» **DIRECTIONS**
Give the number of lines in the data below where the string "Brand" occurs, and nothing else.

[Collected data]
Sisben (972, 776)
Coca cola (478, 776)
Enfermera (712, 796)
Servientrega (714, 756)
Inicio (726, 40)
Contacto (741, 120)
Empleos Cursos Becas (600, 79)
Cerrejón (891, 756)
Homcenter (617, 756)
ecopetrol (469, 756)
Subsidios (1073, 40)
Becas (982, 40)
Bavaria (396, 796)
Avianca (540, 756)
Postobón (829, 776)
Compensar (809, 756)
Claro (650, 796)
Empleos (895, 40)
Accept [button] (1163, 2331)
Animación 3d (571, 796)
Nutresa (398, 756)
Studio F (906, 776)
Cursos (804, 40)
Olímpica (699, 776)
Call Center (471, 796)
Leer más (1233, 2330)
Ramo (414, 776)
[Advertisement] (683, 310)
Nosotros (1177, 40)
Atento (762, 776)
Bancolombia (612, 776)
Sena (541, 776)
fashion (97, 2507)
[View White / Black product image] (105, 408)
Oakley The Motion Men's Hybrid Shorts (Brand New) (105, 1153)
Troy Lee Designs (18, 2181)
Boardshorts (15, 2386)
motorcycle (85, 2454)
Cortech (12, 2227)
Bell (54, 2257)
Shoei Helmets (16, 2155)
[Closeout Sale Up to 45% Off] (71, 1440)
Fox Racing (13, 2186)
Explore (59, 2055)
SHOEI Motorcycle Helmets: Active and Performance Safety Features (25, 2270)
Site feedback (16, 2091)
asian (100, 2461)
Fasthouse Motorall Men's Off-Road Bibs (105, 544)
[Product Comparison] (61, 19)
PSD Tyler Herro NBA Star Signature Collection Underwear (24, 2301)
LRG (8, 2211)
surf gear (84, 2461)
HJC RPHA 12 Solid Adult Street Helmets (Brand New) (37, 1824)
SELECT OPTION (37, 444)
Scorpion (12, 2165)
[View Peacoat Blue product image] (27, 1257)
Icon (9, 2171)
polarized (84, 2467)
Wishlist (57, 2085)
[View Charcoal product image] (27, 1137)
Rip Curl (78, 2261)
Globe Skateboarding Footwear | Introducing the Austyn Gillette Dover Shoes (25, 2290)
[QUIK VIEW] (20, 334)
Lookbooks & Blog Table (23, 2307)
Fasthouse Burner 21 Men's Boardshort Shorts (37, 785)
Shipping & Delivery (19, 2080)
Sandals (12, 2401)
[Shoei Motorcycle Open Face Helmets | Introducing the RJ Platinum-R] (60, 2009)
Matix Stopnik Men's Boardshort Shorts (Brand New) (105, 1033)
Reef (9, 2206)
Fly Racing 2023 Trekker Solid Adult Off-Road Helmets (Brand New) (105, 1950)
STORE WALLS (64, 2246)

» **RESPONSE**
4